В бактериальной конъюгации, где ДНК передается между бактериями посредством прямого межклеточного контакта, гомологичная рекомбинация способствует интеграции чужеродной ДНК в геном через RecBCD-путь. Фермент RecBCD способствует рекомбинации, после того как ДНК преобразуется из одноцепочечной формы, какой она изначально попала в бактерию, в двухцепочечную во время репликации. RecBCD также необходим для заключительного этапа трансдукции, когда горизонтальный перенос генов между бактериями осуществляется с помощью вируса-бактериофага. Бактериальная ДНК переносится вирусом в капсидной головке, куда она иногда может неправильно упаковываться так, как упаковывается вирусная ДНК во время репликации фага. Когда вирус инфицирует другую бактерию, ДНК прежней бактерии-хозяина попадает в клетку уже в форме двойной спирали, где включается ферментом RevBCD в геном нового хозяина[53].

Бактериальная трансформация

Естественная бактериальная трансформация предполагает передачу ДНК от бактерии донора к бактерии реципиенту, где и донор, и реципиент, как правило, одного вида.

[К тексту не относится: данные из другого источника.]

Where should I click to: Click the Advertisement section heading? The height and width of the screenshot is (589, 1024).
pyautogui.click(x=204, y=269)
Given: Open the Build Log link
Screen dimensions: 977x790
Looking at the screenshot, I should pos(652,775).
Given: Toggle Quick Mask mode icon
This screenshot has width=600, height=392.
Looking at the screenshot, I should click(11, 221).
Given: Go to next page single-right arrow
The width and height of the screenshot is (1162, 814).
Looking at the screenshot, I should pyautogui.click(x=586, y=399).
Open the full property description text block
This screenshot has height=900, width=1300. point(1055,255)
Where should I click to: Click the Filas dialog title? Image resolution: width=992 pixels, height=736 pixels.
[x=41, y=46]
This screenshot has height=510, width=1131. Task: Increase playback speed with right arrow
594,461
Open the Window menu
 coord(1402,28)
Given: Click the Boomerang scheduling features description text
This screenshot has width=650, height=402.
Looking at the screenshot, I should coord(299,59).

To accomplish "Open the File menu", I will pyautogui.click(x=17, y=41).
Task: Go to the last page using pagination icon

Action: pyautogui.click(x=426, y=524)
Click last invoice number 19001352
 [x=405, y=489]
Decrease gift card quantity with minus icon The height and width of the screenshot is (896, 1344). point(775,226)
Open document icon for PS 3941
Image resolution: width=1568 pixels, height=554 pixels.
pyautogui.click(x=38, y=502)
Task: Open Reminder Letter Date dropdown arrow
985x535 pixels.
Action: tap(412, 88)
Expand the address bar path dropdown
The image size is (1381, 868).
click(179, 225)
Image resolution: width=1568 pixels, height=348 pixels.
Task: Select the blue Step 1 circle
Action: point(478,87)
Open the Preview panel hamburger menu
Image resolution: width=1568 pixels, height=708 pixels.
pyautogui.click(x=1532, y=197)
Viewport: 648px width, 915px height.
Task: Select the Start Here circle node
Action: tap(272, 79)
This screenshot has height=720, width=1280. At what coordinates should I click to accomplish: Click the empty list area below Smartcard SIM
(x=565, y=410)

Трансформация, в отличие от бактериальной конъюгации и трансдукции, зависит от многих бактериальных генных продуктов, которые специфически взаимодействуют в ходе процесса[71]. Таким образом, трансформация — это явно бактериальный механизм адаптации для передачи ДНК. Для того чтобы бактерия могла взять и интегрировать ДНК донора в хромосому путем гомологичной рекомбинации, она должна сначала войти в особое физиологическое состояние, называемое компетенцией. Семейство-белков RecA/Rad51/DMC1 играет центральную роль при гомологичной рекомбинации во время трансформации, как это происходит в эукариотических мейозе и митозе. Например, белок RecA необходим для трансформации у таких бактерий, как Bacillus subtilis и Streptococcus pneumoniae[72].

Как часть процесса трансформации белок RecA взаимодействует с вводящейся одноцепочечной ДНК (оцДНК) в форме RecA/оцДНК-нуклеофиламента, который сканирует местную хромосому с целью выявления гомологичных областей и доводит к ним оцДНК, где и происходит гомологичная рекомбинация[73].

У вирусов

Гомологичная рекомбинация характерна для нескольких групп вирусов. В ДНК таких вирусов, как вирус герпеса, рекомбинация происходит тем же образом, что у эукариот и бактерий[74]. Известно, что РНК-содержащие вирусы могут иметь геном положительной полярности или отрицательной Шаблон:Нп5. Существуют данные о рекомбинации у вирусов, чей геном представлен одноцепочечной РНК положительной полярности, таких как ретровирусы, пикорнавирусы и коронавирусы, однако неизвестно, происходит ли гомологичная рекомбинация в РНК-вирусах с геномом отрицательной полярности, например, у вируса гриппа[75].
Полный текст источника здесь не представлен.